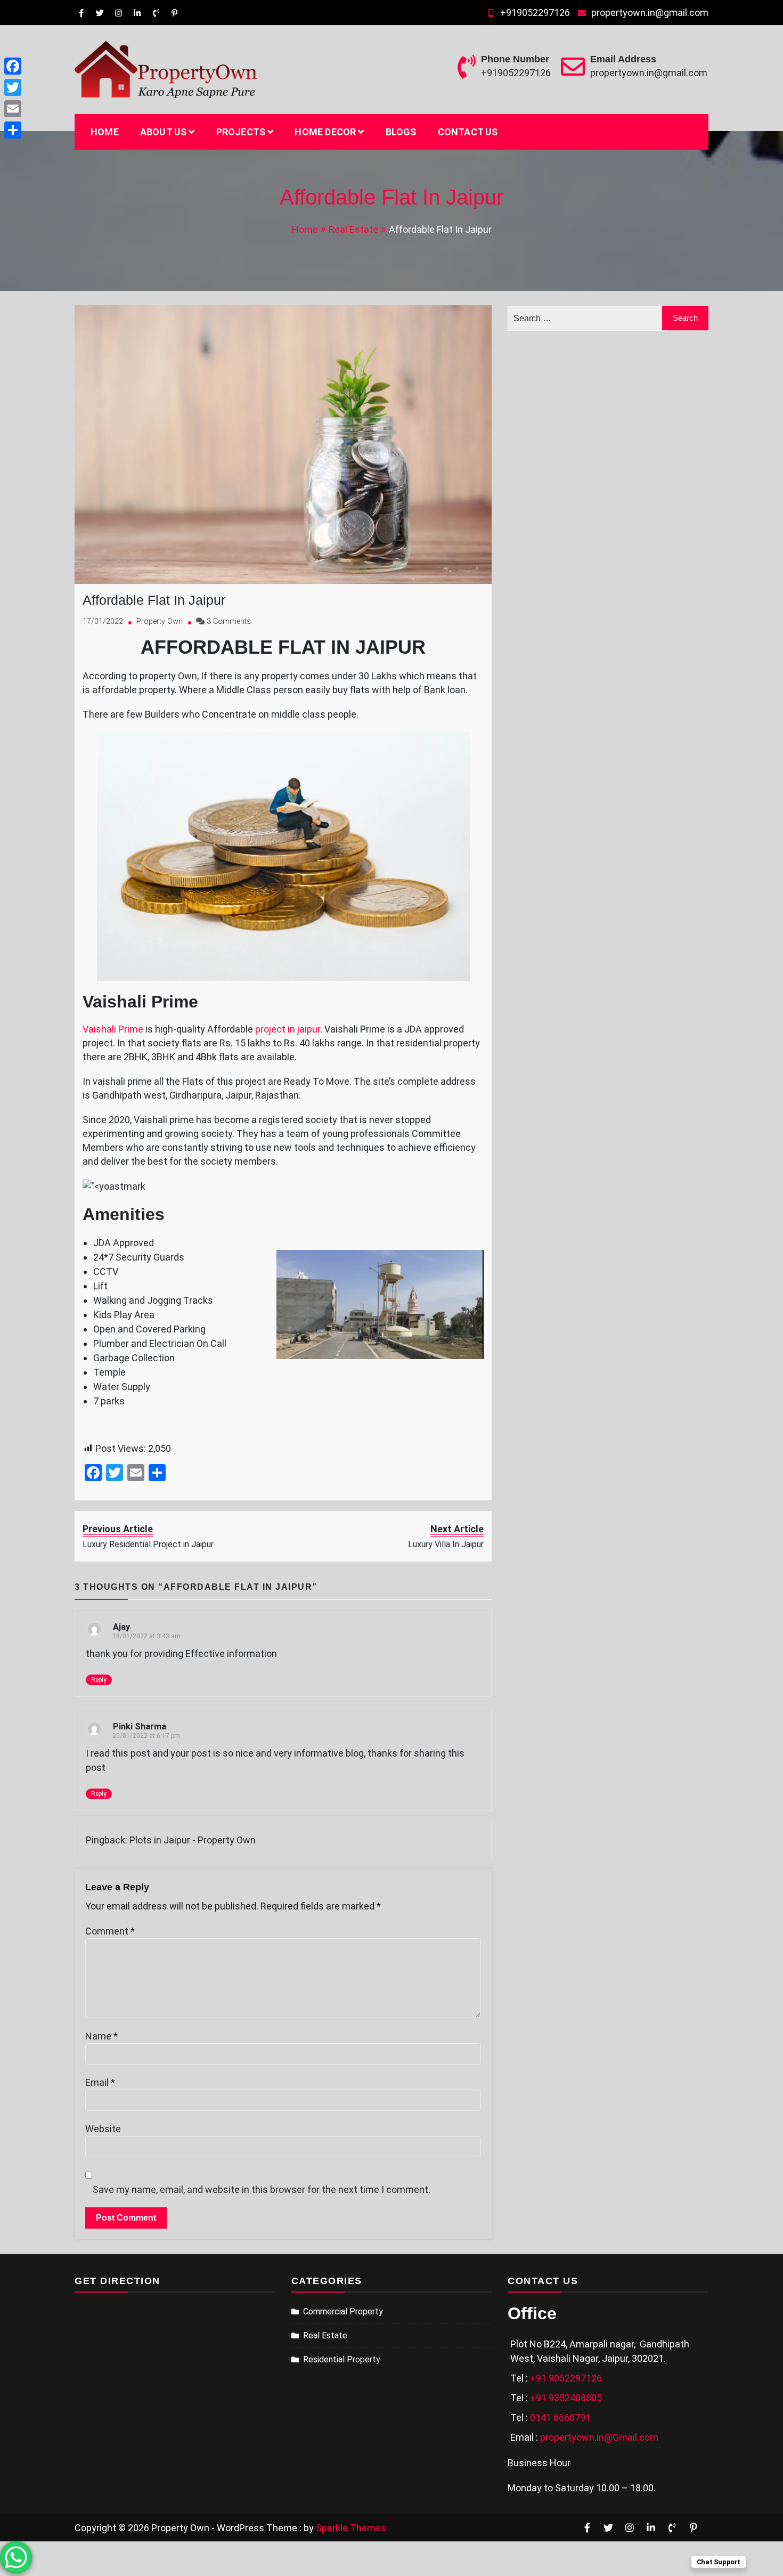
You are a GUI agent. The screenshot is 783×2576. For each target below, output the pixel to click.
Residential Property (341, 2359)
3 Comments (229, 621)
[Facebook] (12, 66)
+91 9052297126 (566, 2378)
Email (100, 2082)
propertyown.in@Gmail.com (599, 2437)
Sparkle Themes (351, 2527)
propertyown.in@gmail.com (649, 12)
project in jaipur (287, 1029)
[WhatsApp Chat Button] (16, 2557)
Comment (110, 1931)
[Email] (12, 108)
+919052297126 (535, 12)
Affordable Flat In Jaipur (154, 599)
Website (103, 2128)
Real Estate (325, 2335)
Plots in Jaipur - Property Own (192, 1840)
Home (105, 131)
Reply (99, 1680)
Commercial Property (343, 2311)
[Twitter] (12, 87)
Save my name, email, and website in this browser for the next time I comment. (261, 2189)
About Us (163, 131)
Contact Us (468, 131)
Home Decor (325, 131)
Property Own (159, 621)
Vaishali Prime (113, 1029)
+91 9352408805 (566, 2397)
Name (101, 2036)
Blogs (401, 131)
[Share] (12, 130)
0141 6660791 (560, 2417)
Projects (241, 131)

****************************************

HOW TO COMPLETE THIS TASK: Counting only lines that hold the word "propertyown", say how many there are in the listing above and add nothing.

ANSWER BOX: 2